Photo: Courtesy of CSPAN
U.S. Attorney General Eric Holder faced a fusillade of questions from the Senate today over the botched gunrunning scandal “Operation Fast and Furious,” in which more than 2,000 guns were allowed to “walk” across the border and into the hands of Mexico’s violent drug cartels.Holder’s appearance this morning, before the Senate Judiciary Committee, is his first since documents emerged indicating the Attorney General may have lied to Congressional investigators about how much and when he knew about Fast and Furious. 30-six Republican members of Congress have called for Holder’s resignation over the scandal.
Holder struggled to defend himself under a sharp line of questioning from Senate Republicans, claiming he never saw July 2010 memos that detail the gunrunning program and first learned about the operation when it was reported by the press earlier this year.
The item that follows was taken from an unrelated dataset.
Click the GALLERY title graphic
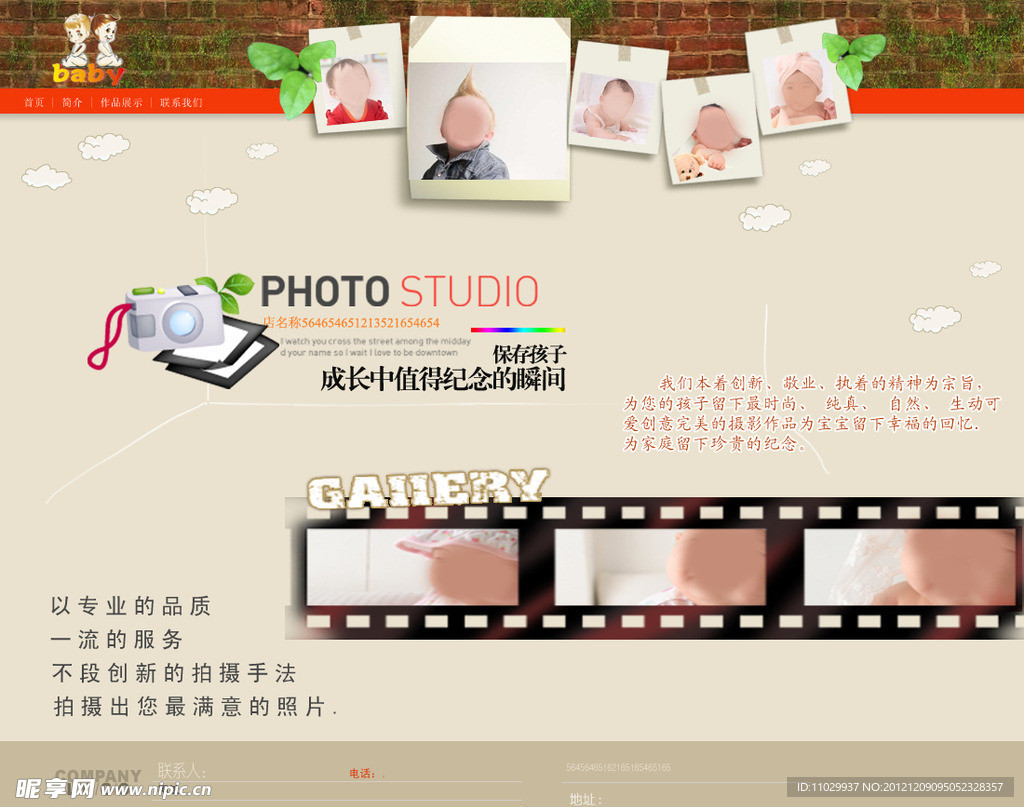The image size is (1024, 807). point(427,487)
He dismissed the allegations as more “Washington gotcha games” that detract from fixing the problems caused by Fast and Furious.
It is an arguably weak defence, given that the memos are addressed specifically to Holder — indicating that he is ultimately responsible for knowing their content — and that one of the memos in question is labelled a “significant” development at DOJ.
Moreover, Holder’s claim that the Republican line of questioning is just more Washington games rings hollow in light of the fact that guns related to the Fast & Furious scandal are still turning up at bloody crime scene on both sides of the border — including the site of the December 2010 murder of U.S. Border Patrol agent Brian Terry.
Holder’s testimony — which did not include an apology — is unlikely to satisfy Congressional Republicans, who are openly out for the AG’s head.